* Start Passage to read *

Boost logo

Boost Users :

Subject: Re: [Boost-users] CSR graph and Dijkstra's to lower graph memory
From: Jeremy Kawahara (jeremy.kawahara_at_[hidden])
Date: 2012-10-08 18:43:54


Hello,

On Mon, Oct 8, 2012 at 1:55 PM, Jeremiah Willcock <jewillco_at_[hidden]>wrote:

> On Mon, 8 Oct 2012, Jeremy Kawahara wrote:
>
> It seems to me that we need to store the following arrays: (here I assume
>> that the total number of vertices is less than 2^32 (4 bytes) but the total
>> number
>> of edges will likely be greater than 2^32 (8 bytes).
>>
>> An "edge array" that stores the vertex indices.
>> 2 vertices per edge at 4 bytes each
>>
>
> Usually (for the directed case where incoming edges aren't stored) there
> is only one vertex (the target) stored per edge.
>

I see. I was working from Leo Hidd's earlier example where we create a list
of edges...
*ptr_edge_list++ = Edge(i_neigh, i);

and from the CSR
documentation<http://www.boost.org/doc/libs/1_51_0/libs/graph/example/csr-example.cpp>
:
E the_edges[] = { E(0, 1), E(0, 2), ...

I'm not quite sure how to change the edge list to store only the target
vertex but I'll look into this some more as this would result in quite a
bit more space savings.

> An "edge cost" array the stores the cost at each edge.
>> 1 edge cost per edge at 4 bytes (say we use a float) each
>>
>
> Yes.

* End Passage to read *

### Set of tasks
• A. Answer these questions from the forum post, one line each, marked (i), (ii), (iii):
(i) In the directed case where incoming edges are not stored, which vertex is usually the only one stored per edge?
(ii) Whose earlier example was Jeremy Kawahara working from?
(iii) What data type is suggested for each edge cost?
• B. Summarize the forum post in two sentences.
• C. State whether each statement agrees with the forum post, answering yes or no and quoting the deciding words, marked (i), (ii), (iii):
(i) The total number of edges is expected to exceed 2^32.
(ii) Kawahara already knows how to change the edge list so that it stores only the target vertex.
(iii) The edge cost is given as a float in the example.

* Start Supplied data *

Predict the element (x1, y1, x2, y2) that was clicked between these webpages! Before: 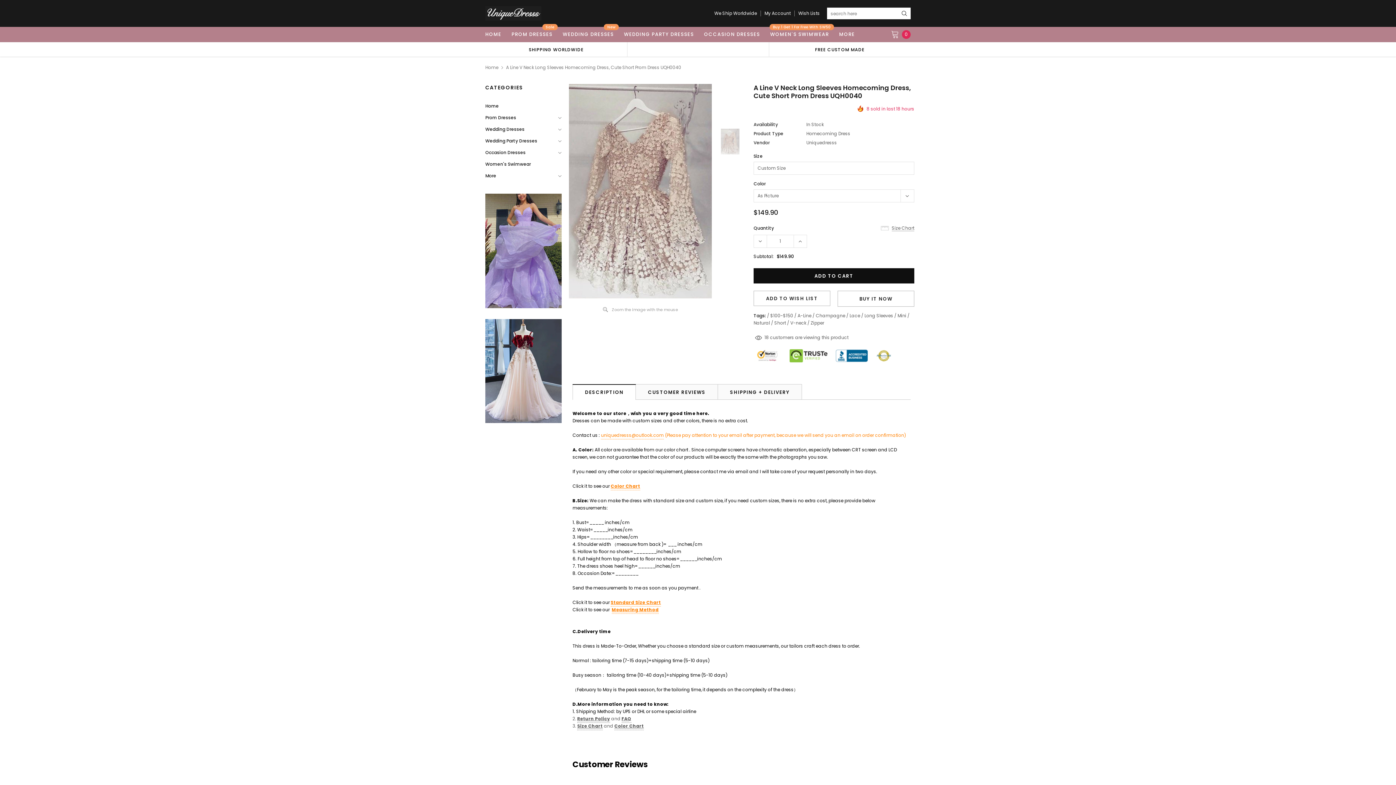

* End Supplied data *

### Answers for the tasks
• A.
(i) The target vertex.
(ii) Leo Hidd's.
(iii) A float, at 4 bytes.

• B. Jeremy Kawahara lists the arrays he expects to need for a CSR graph, including an edge array with two 4-byte vertex indices per edge and an edge cost array with one 4-byte cost per edge. Jeremiah Willcock answers that in the directed case without stored incoming edges, usually only the target vertex is stored per edge, and Kawahara, who had worked from Leo Hidd's example and the CSR documentation, says he will look into this because it would save considerable space.

• C.
(i) Yes: "of edges will likely be greater than 2^32 (8 bytes)"
(ii) No: "I'm not quite sure how to change the edge list to store only the target"
(iii) Yes: "1 edge cost per edge at 4 bytes (say we use a float) each"